While I initially trained as a materials engineer, my research is more in biomedical engineering and biomaterials. I work at the interface between materials, biology and technology. I am just starting some new projects with CSIRO looking at developing 3D cell culture systems that will fill the gap between traditional 2D cell culture on plastic and animal or human clinical tests. These systems need to combine a whole range of different things - I like to think of it as curating – tissue engineering, biophysics for the imaging and sensing, biotech and bimolecular science for the signalling and clinical and biomedical sciences for identifying the real needs and applications of the systems and defining the actual problem they can solve/gap they can fill.
What inspired you to go into your field?
I loved the idea of biomaterials during my degree, and only got to study one course on it, but from there I was hooked. I originally chose materials as I was interested in pottery and how glazes formed different colours, properties and textures in the kiln – I did all the standard science and maths subjects in school but I also did art – I wasn’t that great at it, but I was always curious about the chemistry involved.
What challenges have you faced as a woman in STEM?
It is the everyday sexism - little things - that I think we all encounter. Also along the way it can be isolating being the only women at a dinner or event (again). I have balanced this by always trying to create strong networks, having people who I trust, both male and female, trying to ensure I am being myself as much as possible, playing to my strengths of enthusiasm and engagement to bolster me when I know I am faking it all the way!
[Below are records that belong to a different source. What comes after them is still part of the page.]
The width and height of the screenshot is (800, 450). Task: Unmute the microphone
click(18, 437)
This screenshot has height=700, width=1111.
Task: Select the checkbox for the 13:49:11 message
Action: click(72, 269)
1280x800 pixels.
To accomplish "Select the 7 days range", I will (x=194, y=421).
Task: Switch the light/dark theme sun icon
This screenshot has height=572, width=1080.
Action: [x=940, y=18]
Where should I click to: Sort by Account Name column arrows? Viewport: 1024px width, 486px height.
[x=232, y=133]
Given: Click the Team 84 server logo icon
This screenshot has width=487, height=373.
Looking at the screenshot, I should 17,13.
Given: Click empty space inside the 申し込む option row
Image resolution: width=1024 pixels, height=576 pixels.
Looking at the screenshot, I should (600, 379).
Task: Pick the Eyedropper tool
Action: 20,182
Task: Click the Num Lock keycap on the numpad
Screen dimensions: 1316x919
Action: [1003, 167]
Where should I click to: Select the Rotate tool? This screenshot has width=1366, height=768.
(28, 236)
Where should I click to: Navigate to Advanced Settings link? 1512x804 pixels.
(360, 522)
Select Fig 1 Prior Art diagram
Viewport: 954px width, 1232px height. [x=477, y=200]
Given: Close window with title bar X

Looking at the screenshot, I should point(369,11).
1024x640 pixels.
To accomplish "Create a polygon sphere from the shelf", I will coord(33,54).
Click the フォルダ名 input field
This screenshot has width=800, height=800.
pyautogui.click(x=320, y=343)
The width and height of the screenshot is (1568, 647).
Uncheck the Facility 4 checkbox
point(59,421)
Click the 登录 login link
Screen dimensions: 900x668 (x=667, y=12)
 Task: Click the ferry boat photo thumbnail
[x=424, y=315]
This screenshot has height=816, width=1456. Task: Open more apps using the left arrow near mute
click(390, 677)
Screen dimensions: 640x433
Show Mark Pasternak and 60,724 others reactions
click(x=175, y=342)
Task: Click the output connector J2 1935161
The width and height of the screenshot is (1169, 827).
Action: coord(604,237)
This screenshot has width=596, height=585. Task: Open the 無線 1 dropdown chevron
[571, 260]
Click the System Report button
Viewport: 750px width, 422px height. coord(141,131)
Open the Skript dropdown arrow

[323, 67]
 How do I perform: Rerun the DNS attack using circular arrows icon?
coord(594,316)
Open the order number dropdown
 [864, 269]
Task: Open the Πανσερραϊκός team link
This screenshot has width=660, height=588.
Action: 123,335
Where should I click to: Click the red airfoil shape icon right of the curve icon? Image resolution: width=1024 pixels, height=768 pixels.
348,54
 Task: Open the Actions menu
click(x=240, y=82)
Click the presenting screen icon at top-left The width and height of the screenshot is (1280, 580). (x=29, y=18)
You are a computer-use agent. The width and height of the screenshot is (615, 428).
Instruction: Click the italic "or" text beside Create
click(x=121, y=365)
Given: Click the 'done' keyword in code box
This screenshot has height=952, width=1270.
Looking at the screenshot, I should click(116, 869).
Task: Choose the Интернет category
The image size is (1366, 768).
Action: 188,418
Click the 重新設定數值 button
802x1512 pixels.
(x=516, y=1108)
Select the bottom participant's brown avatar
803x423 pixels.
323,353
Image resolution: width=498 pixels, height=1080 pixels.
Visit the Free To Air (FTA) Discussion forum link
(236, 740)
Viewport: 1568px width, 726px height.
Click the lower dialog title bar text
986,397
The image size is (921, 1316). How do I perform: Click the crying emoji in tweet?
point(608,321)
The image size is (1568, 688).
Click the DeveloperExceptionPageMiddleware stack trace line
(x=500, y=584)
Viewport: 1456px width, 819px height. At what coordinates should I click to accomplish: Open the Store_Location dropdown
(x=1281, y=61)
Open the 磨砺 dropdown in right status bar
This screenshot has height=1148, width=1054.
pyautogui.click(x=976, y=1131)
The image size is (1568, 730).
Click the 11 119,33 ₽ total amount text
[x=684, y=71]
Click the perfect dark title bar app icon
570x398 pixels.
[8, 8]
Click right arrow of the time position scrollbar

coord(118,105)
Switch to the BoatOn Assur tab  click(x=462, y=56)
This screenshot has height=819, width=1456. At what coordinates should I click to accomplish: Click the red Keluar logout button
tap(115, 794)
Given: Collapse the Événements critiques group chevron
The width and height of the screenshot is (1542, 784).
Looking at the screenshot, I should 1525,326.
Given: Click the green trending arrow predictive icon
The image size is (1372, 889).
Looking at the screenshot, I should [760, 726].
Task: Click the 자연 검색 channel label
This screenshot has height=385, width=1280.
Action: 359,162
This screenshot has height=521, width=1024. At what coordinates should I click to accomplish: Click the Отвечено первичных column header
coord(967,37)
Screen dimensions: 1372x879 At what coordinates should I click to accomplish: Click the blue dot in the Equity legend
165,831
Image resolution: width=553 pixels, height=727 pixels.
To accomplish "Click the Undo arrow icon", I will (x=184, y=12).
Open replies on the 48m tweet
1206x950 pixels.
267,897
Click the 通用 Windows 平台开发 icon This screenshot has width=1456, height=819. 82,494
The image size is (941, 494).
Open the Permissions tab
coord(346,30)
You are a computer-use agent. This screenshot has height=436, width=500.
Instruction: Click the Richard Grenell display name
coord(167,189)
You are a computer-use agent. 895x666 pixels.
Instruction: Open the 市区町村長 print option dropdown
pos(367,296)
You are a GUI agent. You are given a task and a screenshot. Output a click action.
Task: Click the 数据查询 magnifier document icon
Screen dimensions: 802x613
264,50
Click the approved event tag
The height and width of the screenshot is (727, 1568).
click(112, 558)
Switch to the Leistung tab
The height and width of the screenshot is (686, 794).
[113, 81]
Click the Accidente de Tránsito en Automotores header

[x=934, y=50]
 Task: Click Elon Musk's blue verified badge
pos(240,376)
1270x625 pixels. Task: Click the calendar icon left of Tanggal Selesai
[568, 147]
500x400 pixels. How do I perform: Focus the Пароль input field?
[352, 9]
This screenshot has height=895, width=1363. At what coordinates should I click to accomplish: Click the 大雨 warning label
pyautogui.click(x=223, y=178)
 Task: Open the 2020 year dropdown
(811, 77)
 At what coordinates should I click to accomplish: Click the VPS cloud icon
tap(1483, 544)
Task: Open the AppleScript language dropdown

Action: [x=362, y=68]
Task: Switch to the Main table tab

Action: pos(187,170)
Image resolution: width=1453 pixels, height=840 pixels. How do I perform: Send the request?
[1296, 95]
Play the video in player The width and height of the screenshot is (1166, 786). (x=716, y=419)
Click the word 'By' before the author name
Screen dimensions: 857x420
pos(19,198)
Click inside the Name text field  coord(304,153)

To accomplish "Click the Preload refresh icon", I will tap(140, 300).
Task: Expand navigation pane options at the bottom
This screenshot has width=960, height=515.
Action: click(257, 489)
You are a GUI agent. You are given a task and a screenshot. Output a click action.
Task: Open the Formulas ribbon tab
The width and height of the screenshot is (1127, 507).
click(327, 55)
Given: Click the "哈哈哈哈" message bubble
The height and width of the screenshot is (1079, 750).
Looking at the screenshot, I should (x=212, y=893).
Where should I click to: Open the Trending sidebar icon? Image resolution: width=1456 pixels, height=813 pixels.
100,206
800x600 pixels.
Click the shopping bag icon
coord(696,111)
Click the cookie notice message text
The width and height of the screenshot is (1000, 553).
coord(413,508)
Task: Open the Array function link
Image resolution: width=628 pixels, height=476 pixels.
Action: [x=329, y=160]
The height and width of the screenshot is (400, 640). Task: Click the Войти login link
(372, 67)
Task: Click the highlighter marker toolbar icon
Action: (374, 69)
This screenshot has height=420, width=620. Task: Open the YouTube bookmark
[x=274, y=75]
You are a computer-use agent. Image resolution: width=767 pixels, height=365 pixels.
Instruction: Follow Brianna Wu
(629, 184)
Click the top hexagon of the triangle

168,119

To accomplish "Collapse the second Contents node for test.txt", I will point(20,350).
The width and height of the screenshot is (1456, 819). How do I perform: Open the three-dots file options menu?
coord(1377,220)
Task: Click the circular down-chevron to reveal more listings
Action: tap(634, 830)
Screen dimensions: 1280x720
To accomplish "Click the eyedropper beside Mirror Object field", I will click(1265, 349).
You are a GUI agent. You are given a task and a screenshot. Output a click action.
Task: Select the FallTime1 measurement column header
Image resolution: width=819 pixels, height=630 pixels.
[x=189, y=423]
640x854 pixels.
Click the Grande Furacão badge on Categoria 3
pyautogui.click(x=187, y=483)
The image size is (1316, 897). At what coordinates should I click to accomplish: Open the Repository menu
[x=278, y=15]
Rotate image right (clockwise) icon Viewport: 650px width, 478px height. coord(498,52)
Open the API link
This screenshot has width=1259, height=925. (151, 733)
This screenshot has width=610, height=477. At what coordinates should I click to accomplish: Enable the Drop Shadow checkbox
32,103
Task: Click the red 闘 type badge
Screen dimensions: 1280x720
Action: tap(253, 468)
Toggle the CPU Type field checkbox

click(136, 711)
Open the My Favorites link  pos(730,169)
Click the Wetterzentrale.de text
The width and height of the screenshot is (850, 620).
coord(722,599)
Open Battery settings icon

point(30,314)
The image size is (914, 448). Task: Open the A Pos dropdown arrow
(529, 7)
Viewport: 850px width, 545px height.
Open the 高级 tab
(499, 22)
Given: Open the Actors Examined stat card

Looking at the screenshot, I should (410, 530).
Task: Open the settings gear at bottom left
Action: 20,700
Most people think I am really outgoing, and most of the time I am, but some of the time that is a game face. I know I will understand and learn more if I reach out and connect to as many people as I can.
What advice would you give to young women in STEM?
Stay strong, find your niche that excites you and that hopefully you are good at as well! If you are unsure, keep pushing, explore further, ask questions and find you tribe. Life doesn’t have to be all about being a women in STEM - it can be about just being a woman, a human, an excitable being and an enthusiast or a quite achiever, a builder and a contemplator. Curiosity, a need connect with people and be part of building something new or different that I think may change or improve something. And the ability to have a great chat about nothing much/everything over a coffee/wine/food.
Finally, what's something (unusual) that keeps you going every day?
Curiosity, a need connect with people and be part of building something new or different that I think may change or improve something. And the ability to have a great chat about nothing much/everything over a coffee/wine/food.